Le but du macronisme est très simple. C’est ce que j’appelle le projet de l’« extrême bourgeoisie ». Ils ont besoin de main-d’œuvre, et de main-d’œuvre servile. La violence de ce projet est exprimée et résumée par Parcoursup.
Les lycéens d’aujourd’hui ont du mal à imaginer un monde sans Parcoursup. À entendre le gouvernement, le système précédent était pire. Il s’agit pour vous d’une « fake news ». Pourquoi ?
Comme je l’ai dit, puisque les investissements n’ont pas été faits pour accueillir tout le monde, il faut refuser des élèves. C’est extrêmement violent, mais cette violence, le macronisme ne peut pas l’assumer clairement.
On a alors créé ce que j’appelle une fable, une machine narrative, pour tenter de dédramatiser cette violence, pour la rendre acceptable. Cette fable, c’est d’abord de dire que le système précédent (ABP) créait des injustices, puisque 16 000 étudiants environ par an ne trouvaient pas de formations, surtout en STAPS et dans les métiers du soin, ce qui, en soi, est vrai. À l’époque, Jean-Michel Blanquer faisait le tour des plateaux, la larme à l’œil, pour dénoncer l’injustice d’une pratique qui se faisait très à la marge : le tirage au sort. Et c’est là que se fait la « fake news » : on a pris quelque chose qui était très rare, le tirage au sort, et on a dit que c’était la pratique généralisée.

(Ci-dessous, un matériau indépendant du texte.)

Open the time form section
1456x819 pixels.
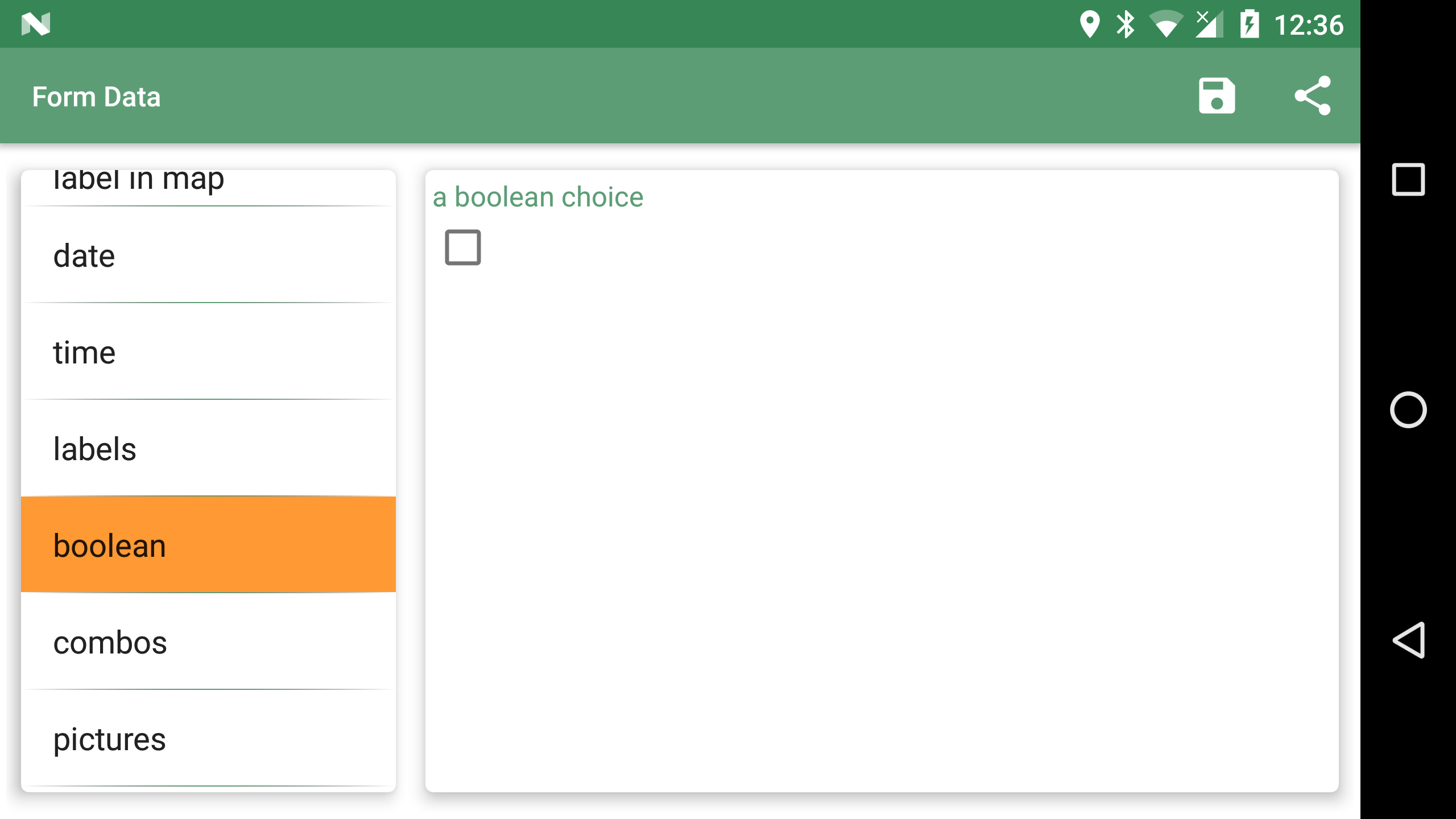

À les entendre, on faisait la queue la nuit, dans le froid, pour obtenir une formation. Or, c’est faux, tout simplement. C’était exceptionnel. Une fois qu’on a justifié les raisons de la création de Parcoursup avec ce mensonge, il suffit de justifier la sélection qui s’opère aujourd’hui, mais qui n’est pas assumée. C’est le mythe de la sélection par le mérite, alors qu’on sait très bien que ce qu’on appelle « méritocratie », c’est la justification de la reproduction sociale.
On entend aujourd’hui deux arguments principaux pour défendre la plateforme : l’augmentation du nombre de boursiers et une meilleure réussite à l’université. Pour vous, ces arguments ne sont pas valables.
Ces arguments servent à empêcher de reprocher quoi que ce soit à Parcoursup. Le gouvernement a donc joué sur deux tableaux : l’augmentation du nombre de boursiers à l’université et la lutte contre l’échec en première année. Qui, à gauche, pourrait s’opposer à ça ? Mais ce ne sont que des éléments de langage.
Sur le nombre de boursiers, oui, il a augmenté. Mais cette augmentation, elle est à l’entrée à l’université : on passe de 20 % à 25 % en début de première année. Mais on n’a strictement aucun chiffre sur le suivi de ces boursiers, leur réussite, leur assiduité…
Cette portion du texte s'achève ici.